Haiti Safe Water and Sanitation Project

Report to Madison West Rotary

 

Visitation by Mike Wenkman and Gayle Worf

February 7 – 17, 2006

 

            We offer this report as a summary and evaluation of our Rotary District 6250 and Madison West Rotary Club’s several year commitment to this World Service project, based upon the experiences and experiences of our recent trip.

 

Some background comments:   Our club and district(s), through Rotary International, has made this arrangement through World Vision, an international Christian relief organization which has been working in Haiti since 1959 and is dedicated to service and development of third world countries. In turn, World Vision signed a contract with Haiti Outreach (HO) to do the actual work of well drilling and sanitation.  Local Rotary Clubs partnership participation was listed as Pignon and Hinche. The matching of club, district, Rotary International and World Vision funds have been previously described.

 

Haiti Outreach Involvement: HO is a comparatively small non-profit, private voluntary organization that has been in existence for perhaps 20 years, and is based in Minneapolis, Minnesota.  HO derives its financial support through various fund-raising efforts that includes fundraisers, private donations and large contracts such as this one with World Vision.  Their mission is “to empower the people of Haiti so they’re able to improve their quality of life, strengthen their families, and become self-sufficient”.  All of their projects stress community participation and volunteerism, that is, they endeavor to create a sense of ownership and long-lasting responsibility so that a permanent benefit can reasonably be expected.  It is a philosophy that we can readily support, and we saw evidence of their achievement in this regard. 

 

Their leadership is unique, which probably explains much of their success.
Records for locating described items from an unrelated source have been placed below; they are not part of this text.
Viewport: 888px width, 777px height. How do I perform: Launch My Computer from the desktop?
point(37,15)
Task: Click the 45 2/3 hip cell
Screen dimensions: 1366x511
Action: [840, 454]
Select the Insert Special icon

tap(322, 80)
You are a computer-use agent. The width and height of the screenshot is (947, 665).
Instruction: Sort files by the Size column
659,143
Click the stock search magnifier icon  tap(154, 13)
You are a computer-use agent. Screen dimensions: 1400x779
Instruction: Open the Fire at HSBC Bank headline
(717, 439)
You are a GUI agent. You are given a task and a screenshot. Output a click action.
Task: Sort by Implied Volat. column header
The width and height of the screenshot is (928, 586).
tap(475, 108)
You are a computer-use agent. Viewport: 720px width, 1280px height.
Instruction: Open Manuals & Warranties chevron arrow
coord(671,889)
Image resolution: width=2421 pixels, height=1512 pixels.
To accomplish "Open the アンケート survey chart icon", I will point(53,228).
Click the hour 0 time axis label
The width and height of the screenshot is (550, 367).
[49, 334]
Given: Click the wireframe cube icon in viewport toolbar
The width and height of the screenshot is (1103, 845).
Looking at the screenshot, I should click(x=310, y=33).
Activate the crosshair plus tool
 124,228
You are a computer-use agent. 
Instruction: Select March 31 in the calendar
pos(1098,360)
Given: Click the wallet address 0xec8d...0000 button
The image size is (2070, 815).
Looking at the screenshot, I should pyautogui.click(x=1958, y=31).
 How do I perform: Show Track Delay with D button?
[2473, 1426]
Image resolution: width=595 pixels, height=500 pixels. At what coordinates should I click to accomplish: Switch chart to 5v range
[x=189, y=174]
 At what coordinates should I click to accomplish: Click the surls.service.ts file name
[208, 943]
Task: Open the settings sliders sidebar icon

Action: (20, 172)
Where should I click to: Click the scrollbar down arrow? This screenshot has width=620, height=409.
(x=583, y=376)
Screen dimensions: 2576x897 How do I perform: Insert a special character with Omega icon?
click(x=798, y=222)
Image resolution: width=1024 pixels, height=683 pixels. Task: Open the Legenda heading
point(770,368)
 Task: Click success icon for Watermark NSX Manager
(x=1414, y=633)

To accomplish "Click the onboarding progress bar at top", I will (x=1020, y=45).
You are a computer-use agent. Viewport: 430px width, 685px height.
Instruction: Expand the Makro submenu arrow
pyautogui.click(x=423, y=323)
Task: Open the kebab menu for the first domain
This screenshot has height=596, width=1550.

Our trip leader was Dale Snyder, its executive director, and their Country Director is Neil Van Dine.  Neil has lived in Haiti for 20 years, is married to a native Haitian, and knows the customs and culture very well.  Both are extremely talented and dedicated to the Haitian people.

 

It is probably no accident that their Minnesota headquarters’ location coincides with that of Minnesota Rotary District 5950, which has given them strong support.  Dale is a member of a Rotary Club in that District.  Their enthusiasm, financial and personnel support is commendable.

 

Haitian Rotary Involvement:   Two Rotary clubs are located in the central plateau area where this project is located.  The (town of) Hinche Rotary Club is only about two years old, with about 18 members.  They face problems, which is not surprising.  And they are developing their own agenda, which they should.  When we met with their leadership, they identified three huge project possibilities: shoring up and protecting the Hinche bridge supports from serious erosion problems; constructing an auditorium for their public secondary school; and re-designing and re-constructing the city’s soccer field.  On a more modest level, their projects for this year include feeding some 200 “street people” and providing medical assistance for them.  Some members of two Minnesota clubs invited them to submit a written proposal for assistance in the latter project.  Incidentally, they seemed appreciative of the Rotary pins our club provided.  The Pignon club is not involved.

 

An Overview of Our Week:  We initially expected our itinerary to focus upon the clean water and sanitation project.  It was in fact much broader than that.  Our Haiti Outreach hosts labeled it as a “work/learn” opportunity – a very good description.

 

The safe water component included visiting several wells and water projects that Haiti Outreach has drilled, only some of which included RI support.  We learned how they involved a Haitian “implementer”, community well committees (which must include at least one woman), a local “treasurer” to collect monthly (very modest) water use fees (to provide for future maintenance needs and for community ownership), and a local person trained to repair the well as needed.  We also attended three separate dedication ceremonies (“inaugurations”) in communities where new wells had recently been drilled.  These ceremonies were directed by World Vision, but conducted primarily by local citizens.  They were religious in nature, included much singing, praying, giving thanks to Rotary, admonitions about care and management of the wells, and skits.  Local Rotarians participated in two of them

 

Our work component involved primarily the maintenance and improvement of Haiti Outreach facilities. Their upstairs is rented to a one-year-old micro lending bank, probably similar to the one our club supported previously.  We completed trim work for their facilities.  HO was also nearing completion of a World Food Project in which local Haitians were employed to work on the highway from the cities of Pignon to Hinche in exchange for rice and beans.  Our job was to organize remaining bags of grain and clean the HO warehouse.  (And for the rest of the week, most of our people also doctored and scratched from the results of their encounters with the  “grain itch mite”!)  Some electrical and air pressure lines were repaired and expanded.  And after our return trip was delayed for two days, we worked on a new home that Neil, our host, was constructing and funding for his widowed neighbor and four children.  We also had opportunity to visit schools that HO built, saw the Pignon public market, attended Sunday Church with the natives, and purchased crafts at a fair put on for our benefit.

 

Our Impression in Summary:  Our World Service Committee should feel very good about their selection of this project, and the club and District should have no qualms about continuing to support The Safe Water efforts enthusiastically!